- **Given request**: Count the lines in the entries below that contain the string "width", matching case exactly, and give only the number.

[Some entries]
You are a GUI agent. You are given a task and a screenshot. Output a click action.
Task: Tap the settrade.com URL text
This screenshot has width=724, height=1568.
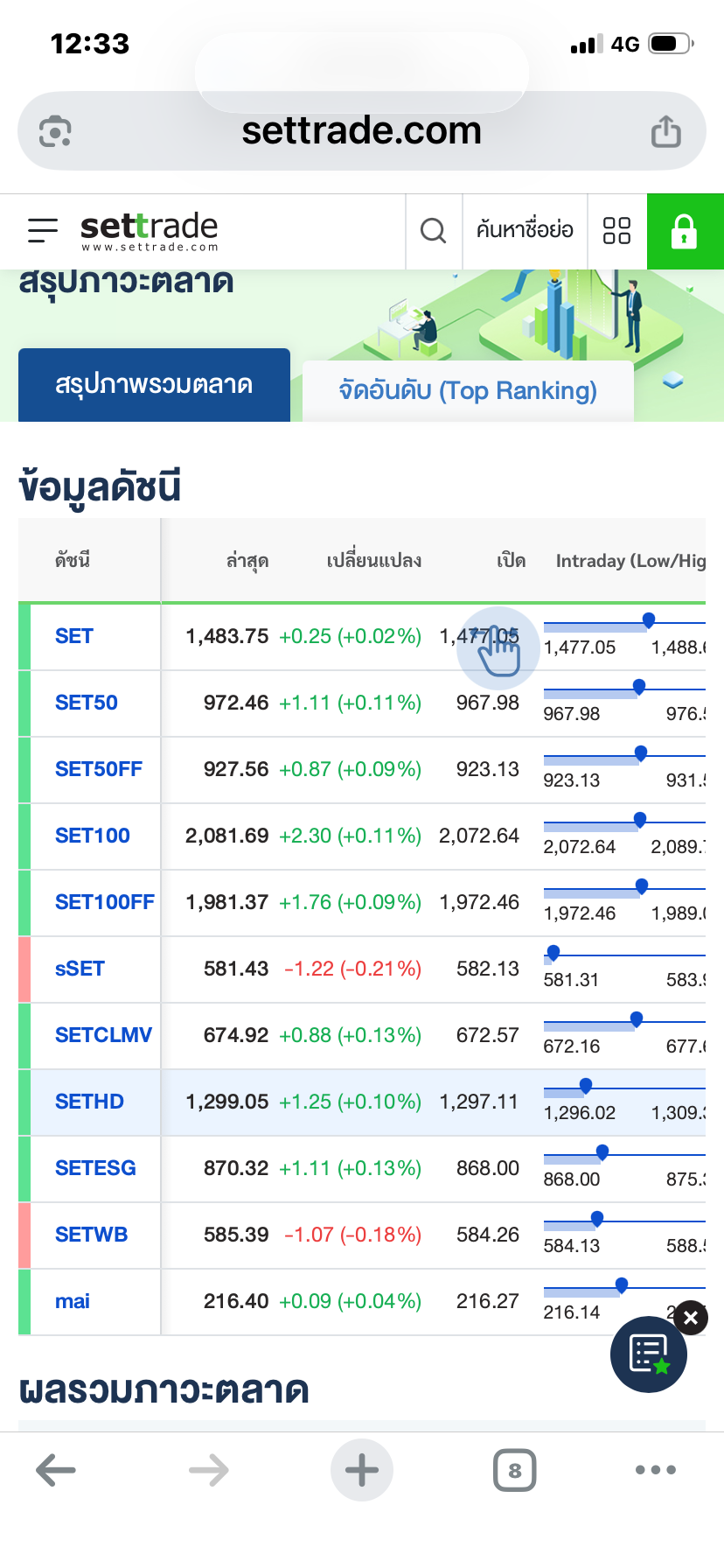coord(361,131)
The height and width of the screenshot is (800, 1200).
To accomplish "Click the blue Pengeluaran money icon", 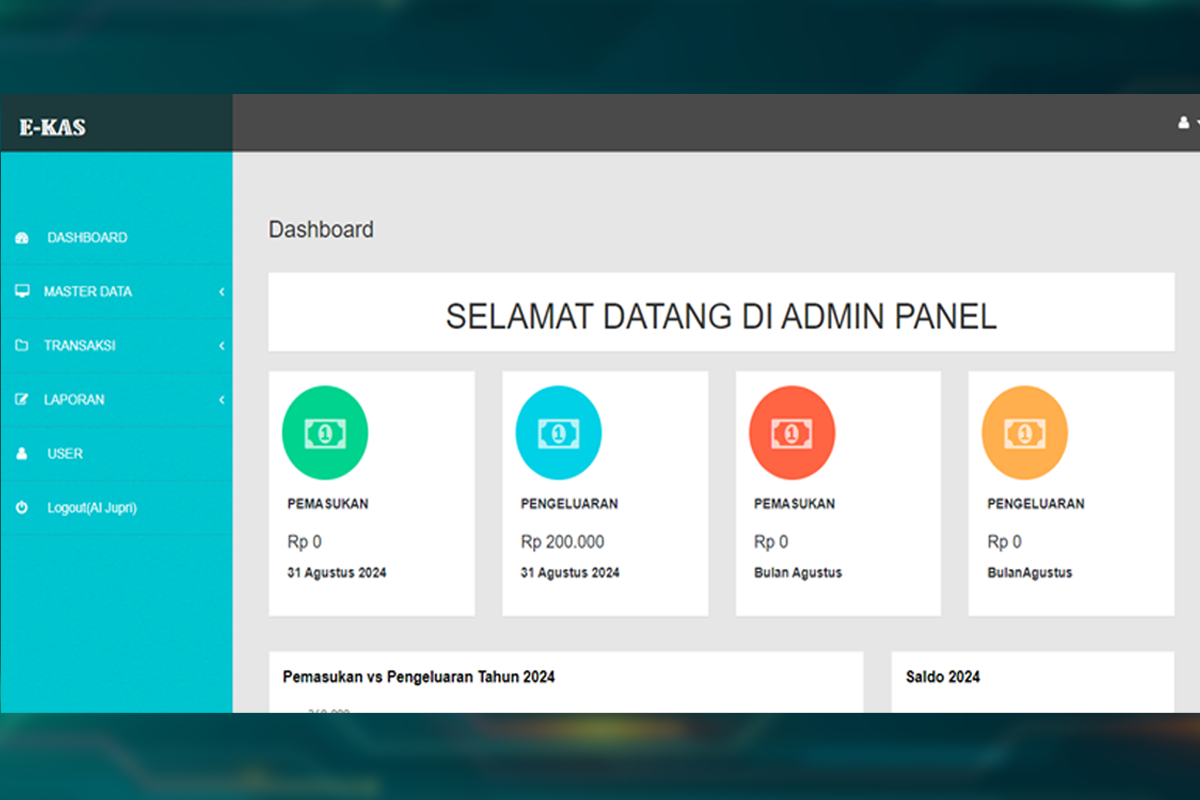I will tap(558, 433).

- **Solution for this problem**: 2